==== RECORDS FOR THIS TASK

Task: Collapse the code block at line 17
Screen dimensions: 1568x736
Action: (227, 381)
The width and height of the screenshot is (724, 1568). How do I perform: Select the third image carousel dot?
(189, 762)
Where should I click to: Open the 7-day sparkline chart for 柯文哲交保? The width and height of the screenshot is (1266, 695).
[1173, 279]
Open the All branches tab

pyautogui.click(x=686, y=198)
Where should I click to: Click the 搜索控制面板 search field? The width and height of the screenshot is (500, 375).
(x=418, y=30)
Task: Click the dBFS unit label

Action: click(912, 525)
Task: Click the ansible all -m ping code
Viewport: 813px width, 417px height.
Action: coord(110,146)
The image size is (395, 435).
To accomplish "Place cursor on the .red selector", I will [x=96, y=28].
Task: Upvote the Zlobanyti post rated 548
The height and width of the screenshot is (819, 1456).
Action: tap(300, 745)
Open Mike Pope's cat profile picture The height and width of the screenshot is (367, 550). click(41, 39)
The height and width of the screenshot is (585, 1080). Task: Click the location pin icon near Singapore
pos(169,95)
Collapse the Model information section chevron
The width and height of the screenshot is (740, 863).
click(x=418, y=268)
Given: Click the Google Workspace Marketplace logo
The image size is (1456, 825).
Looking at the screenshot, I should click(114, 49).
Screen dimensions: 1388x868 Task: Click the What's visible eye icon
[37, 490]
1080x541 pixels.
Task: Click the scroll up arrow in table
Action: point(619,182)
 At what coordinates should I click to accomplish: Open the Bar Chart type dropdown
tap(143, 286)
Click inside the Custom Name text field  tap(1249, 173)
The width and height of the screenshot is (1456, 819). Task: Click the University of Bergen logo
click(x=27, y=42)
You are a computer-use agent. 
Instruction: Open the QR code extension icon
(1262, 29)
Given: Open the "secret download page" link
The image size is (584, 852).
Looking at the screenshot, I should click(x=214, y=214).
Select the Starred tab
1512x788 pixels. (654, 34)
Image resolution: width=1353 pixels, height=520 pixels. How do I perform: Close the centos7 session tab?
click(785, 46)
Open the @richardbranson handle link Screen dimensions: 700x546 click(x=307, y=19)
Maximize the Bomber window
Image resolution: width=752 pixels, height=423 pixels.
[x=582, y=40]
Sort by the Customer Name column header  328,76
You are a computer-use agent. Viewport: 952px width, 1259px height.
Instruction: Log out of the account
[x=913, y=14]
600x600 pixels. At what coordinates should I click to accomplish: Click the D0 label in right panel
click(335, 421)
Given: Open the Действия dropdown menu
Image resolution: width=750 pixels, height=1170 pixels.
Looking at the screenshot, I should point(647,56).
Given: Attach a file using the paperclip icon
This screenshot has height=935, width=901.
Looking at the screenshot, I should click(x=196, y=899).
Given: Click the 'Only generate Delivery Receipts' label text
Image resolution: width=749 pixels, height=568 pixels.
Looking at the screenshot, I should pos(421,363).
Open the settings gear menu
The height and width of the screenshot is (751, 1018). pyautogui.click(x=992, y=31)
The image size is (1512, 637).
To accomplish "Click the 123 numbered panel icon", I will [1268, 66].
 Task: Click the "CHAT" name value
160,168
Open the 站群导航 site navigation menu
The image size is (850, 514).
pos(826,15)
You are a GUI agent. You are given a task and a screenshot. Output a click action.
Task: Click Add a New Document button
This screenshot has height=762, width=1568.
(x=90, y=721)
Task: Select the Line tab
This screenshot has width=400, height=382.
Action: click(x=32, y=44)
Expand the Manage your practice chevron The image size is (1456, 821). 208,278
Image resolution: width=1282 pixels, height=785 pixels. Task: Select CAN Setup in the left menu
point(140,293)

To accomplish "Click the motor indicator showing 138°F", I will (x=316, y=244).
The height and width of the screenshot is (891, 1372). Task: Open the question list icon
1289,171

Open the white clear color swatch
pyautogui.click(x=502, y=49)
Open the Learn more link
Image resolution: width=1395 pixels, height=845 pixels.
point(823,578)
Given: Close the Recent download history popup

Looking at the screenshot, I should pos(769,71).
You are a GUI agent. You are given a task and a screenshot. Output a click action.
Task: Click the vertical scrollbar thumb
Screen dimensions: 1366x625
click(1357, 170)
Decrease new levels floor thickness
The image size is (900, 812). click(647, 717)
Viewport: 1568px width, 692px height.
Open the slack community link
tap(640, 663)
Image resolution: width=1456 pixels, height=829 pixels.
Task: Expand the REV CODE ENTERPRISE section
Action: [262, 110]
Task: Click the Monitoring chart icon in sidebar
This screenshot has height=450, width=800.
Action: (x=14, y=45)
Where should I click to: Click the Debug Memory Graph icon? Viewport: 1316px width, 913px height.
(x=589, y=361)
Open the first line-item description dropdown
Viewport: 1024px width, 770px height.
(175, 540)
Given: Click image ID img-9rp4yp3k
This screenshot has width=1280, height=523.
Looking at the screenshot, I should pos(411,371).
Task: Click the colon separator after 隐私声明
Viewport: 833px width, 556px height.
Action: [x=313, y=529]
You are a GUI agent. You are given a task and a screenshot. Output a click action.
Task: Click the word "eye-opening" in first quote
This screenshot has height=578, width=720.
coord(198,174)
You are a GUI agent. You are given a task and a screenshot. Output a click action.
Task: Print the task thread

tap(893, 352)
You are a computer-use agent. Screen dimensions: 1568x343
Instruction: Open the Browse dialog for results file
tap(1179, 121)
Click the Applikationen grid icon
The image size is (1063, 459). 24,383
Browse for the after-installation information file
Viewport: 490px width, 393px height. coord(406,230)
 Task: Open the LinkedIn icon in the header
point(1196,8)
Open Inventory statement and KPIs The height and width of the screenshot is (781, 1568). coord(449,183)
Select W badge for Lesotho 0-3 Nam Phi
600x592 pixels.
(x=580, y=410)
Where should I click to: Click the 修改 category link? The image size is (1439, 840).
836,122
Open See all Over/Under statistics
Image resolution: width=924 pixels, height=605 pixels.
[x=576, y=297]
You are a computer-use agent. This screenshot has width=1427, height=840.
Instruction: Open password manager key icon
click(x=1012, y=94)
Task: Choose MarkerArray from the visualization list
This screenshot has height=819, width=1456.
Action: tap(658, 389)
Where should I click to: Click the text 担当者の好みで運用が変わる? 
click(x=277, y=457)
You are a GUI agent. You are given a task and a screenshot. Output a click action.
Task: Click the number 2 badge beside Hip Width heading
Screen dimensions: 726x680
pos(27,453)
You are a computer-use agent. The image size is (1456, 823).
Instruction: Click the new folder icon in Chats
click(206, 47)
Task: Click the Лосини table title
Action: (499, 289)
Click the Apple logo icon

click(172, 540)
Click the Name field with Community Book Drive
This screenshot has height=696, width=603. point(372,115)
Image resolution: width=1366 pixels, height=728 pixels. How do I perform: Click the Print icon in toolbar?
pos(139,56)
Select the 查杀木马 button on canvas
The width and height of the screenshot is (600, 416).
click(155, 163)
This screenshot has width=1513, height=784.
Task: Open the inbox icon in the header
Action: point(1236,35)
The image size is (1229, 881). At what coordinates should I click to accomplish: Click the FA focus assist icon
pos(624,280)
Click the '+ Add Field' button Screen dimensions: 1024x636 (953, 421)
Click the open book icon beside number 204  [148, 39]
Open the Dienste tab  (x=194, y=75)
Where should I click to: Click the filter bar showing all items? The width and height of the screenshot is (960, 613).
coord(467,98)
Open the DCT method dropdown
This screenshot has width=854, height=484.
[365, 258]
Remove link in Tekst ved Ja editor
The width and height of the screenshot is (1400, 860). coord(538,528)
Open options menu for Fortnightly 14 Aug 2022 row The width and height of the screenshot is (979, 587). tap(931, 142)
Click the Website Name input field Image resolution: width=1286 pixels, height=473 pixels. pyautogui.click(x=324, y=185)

========

# THE PROBLEM
Can you find every line above that contains the string "showing", treating uppercase and lowercase as different, and copy each one out?

# CORRECT ANSWER
To accomplish "Click the motor indicator showing 138°F", I will (x=316, y=244).
Where should I click to: Click the filter bar showing all items? The width and height of the screenshot is (960, 613).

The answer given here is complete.